We don’t work with kids in isolation. We are a part of the kid’s world, including their home, extended family, neighborhood, and the larger community. Consistency is essential for developing trust and for optimal brain development and learning. When adults communicate and cooperate, the kid feels more secure and is free to explore and learn.  Knowing the family helps us know the kid.

Knowing us allows the family knows that we care about their kid. When we partner with families, we can build a stronger foundation for kids than either home or school could provide alone.

Enhancing communication

When we have a good relationship with families, we are likely to communicate when concerns arise. I’m more likely to ask you about my kid’s lost hair bow if I know you.

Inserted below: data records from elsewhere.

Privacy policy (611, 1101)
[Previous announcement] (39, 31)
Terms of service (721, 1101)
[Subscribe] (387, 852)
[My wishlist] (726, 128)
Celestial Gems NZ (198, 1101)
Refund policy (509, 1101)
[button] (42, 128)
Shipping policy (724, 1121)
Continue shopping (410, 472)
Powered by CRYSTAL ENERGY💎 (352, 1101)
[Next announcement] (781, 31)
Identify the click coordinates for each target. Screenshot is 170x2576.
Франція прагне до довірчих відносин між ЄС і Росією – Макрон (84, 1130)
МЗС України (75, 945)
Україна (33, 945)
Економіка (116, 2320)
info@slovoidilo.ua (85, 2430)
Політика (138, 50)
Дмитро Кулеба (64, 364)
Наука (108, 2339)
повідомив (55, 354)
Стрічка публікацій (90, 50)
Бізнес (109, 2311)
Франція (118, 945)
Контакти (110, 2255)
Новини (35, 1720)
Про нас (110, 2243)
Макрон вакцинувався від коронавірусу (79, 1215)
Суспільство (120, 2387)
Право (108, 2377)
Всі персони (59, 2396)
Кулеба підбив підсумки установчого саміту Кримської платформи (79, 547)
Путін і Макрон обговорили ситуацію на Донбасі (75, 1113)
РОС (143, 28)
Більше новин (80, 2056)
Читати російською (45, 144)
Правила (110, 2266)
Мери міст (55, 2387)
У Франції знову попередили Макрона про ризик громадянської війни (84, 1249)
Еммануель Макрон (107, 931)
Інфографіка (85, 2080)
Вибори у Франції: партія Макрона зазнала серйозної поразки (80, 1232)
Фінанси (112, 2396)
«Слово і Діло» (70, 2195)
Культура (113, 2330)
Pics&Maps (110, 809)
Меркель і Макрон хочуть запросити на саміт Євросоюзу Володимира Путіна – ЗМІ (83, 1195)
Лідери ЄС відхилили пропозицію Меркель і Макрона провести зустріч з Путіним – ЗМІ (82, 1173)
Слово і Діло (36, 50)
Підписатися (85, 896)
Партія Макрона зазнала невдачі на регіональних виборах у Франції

Without that relationship, I would not mention it to you, but I will surely tell everyone about your lack of attention to my kid. It is easier to address concerns about the kid if we have a good rapport with the family.

Enriching the program

Families who have an established relationship with educators tend to participate in and support the program. They attend meetings and conferences, pitch on spring cleaning day, and suggest a good field trip site or fundraising idea. Families can bring knowledge that enhances the curriculum. Good relationships are good marketing. When I feel a connection to my kid’s program, I will have positive feelings about the program. I will tell my family, friends, and associates about the program.

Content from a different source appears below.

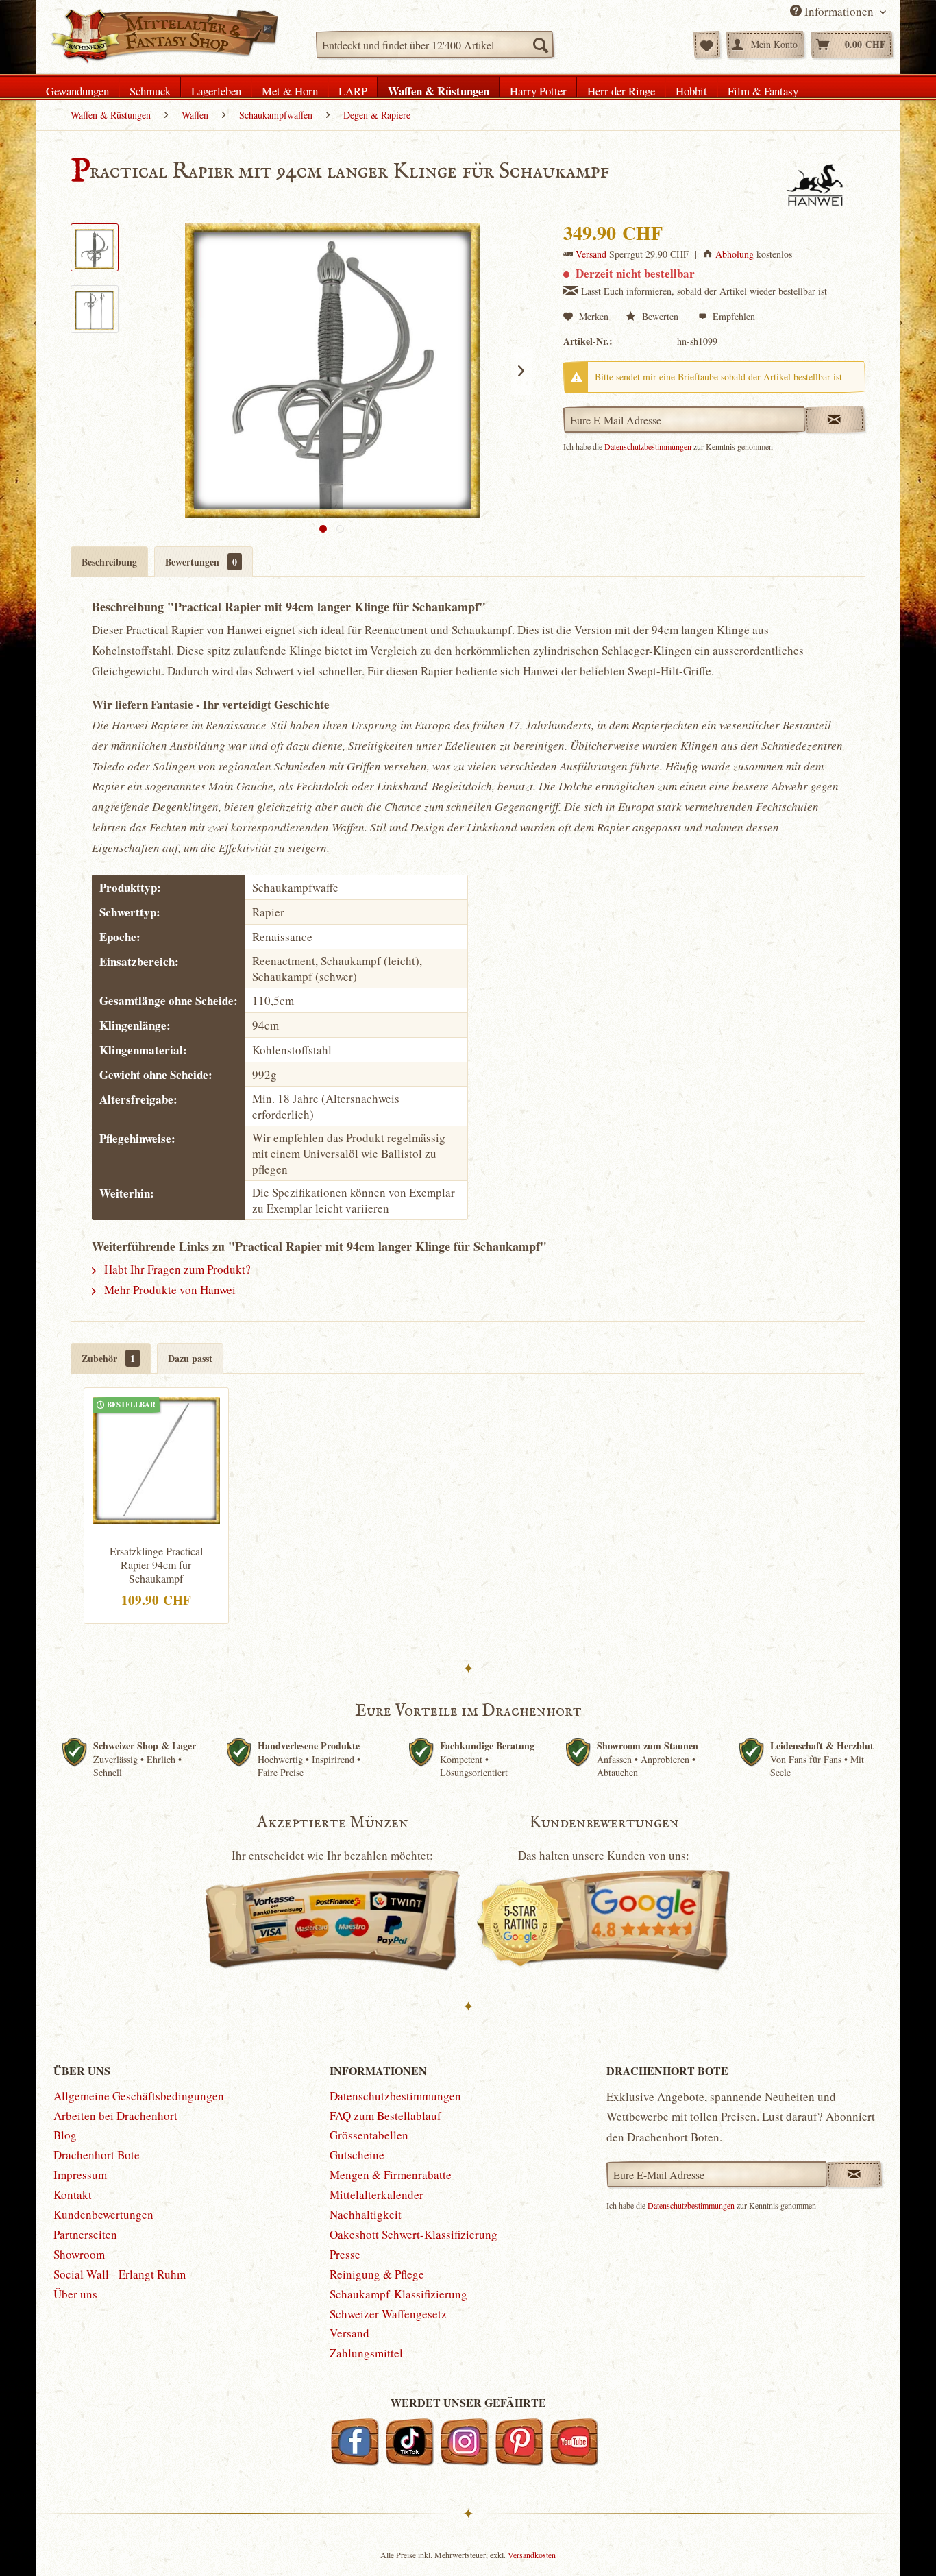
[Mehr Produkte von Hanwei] (815, 186)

How to Support Kids’ Learning

Have you ever mulled over how essential your job is? You spend lots of hours and days with your kids. You are a major influence in their lives.

You can help the kids learn and love to learn by providing an enriched, stimulating environment in which kids can move.

Extending their learning opportunity. Here’s an example. The kids are talking about cats. You show them an image of a cat and then read a book about a cat. Then you arrange for a cat to visit your group of kids.

Building a positive relationship. Show that you can be trusted. Plan some 1-to-1 time with each kid; just 3 minutes a day will make a difference.

Setting up a warm, welcoming, relaxed space to give each kid a feeling of security.

Being a good model. Remember, kids will follow your example. If you want them to talk softly, you speak softly.

Allowing opportunities for each kid to be successful.

Respecting and accepting each kid for the unique individual they or they are.

Talking with kids, not at them. Talk about putting on shoes, walking in the snow, the 1st robin, or the new baby. Remember that a conversation requires everyone to participate.

Helping them develop self-control. Foster a warm, trusting relationship will help the kid practice self-control.